[Assignment] The response must consist of all the records, retyped exactly.

= = =

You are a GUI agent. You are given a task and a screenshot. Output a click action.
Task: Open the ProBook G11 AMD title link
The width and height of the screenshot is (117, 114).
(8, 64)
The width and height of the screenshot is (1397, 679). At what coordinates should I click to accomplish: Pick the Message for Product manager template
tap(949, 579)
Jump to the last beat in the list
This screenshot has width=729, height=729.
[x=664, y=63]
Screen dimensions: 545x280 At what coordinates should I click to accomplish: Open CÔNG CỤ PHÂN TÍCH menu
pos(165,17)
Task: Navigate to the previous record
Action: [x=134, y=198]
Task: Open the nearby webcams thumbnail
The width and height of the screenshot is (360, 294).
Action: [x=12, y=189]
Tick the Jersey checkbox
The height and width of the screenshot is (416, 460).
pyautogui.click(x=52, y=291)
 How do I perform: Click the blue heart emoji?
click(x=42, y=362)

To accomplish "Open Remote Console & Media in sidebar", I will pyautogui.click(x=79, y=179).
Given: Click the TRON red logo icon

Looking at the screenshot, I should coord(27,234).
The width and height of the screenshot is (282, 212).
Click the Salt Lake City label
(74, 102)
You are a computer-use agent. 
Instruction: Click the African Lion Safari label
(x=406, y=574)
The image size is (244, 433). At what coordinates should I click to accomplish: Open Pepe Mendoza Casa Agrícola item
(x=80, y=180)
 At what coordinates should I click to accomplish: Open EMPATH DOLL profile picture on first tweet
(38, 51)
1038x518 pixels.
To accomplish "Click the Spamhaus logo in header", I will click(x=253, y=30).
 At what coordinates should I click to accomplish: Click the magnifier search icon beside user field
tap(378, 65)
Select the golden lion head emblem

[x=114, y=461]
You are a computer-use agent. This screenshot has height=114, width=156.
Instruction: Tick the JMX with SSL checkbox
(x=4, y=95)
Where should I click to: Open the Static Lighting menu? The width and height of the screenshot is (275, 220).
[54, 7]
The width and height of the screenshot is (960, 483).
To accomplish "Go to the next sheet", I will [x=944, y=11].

= = =

[Exercise result]
You are a GUI agent. You are given a task and a screenshot. Output a click action.
Task: Open the ProBook G11 AMD title link
The width and height of the screenshot is (117, 114).
(8, 64)
The width and height of the screenshot is (1397, 679). At what coordinates should I click to accomplish: Pick the Message for Product manager template
tap(949, 579)
Jump to the last beat in the list
This screenshot has width=729, height=729.
[x=664, y=63]
Screen dimensions: 545x280 At what coordinates should I click to accomplish: Open CÔNG CỤ PHÂN TÍCH menu
pos(165,17)
Task: Navigate to the previous record
Action: [x=134, y=198]
Task: Open the nearby webcams thumbnail
The width and height of the screenshot is (360, 294).
Action: [x=12, y=189]
Tick the Jersey checkbox
The height and width of the screenshot is (416, 460).
pyautogui.click(x=52, y=291)
 How do I perform: Click the blue heart emoji?
click(x=42, y=362)

To accomplish "Open Remote Console & Media in sidebar", I will pyautogui.click(x=79, y=179).
Given: Click the TRON red logo icon

Looking at the screenshot, I should coord(27,234).
The width and height of the screenshot is (282, 212).
Click the Salt Lake City label
(74, 102)
You are a computer-use agent. 
Instruction: Click the African Lion Safari label
(x=406, y=574)
The image size is (244, 433). At what coordinates should I click to accomplish: Open Pepe Mendoza Casa Agrícola item
(x=80, y=180)
 At what coordinates should I click to accomplish: Open EMPATH DOLL profile picture on first tweet
(38, 51)
1038x518 pixels.
To accomplish "Click the Spamhaus logo in header", I will click(x=253, y=30).
 At what coordinates should I click to accomplish: Click the magnifier search icon beside user field
tap(378, 65)
Select the golden lion head emblem

[x=114, y=461]
You are a computer-use agent. This screenshot has height=114, width=156.
Instruction: Tick the JMX with SSL checkbox
(x=4, y=95)
Where should I click to: Open the Static Lighting menu? The width and height of the screenshot is (275, 220).
[54, 7]
The width and height of the screenshot is (960, 483).
To accomplish "Go to the next sheet", I will [x=944, y=11].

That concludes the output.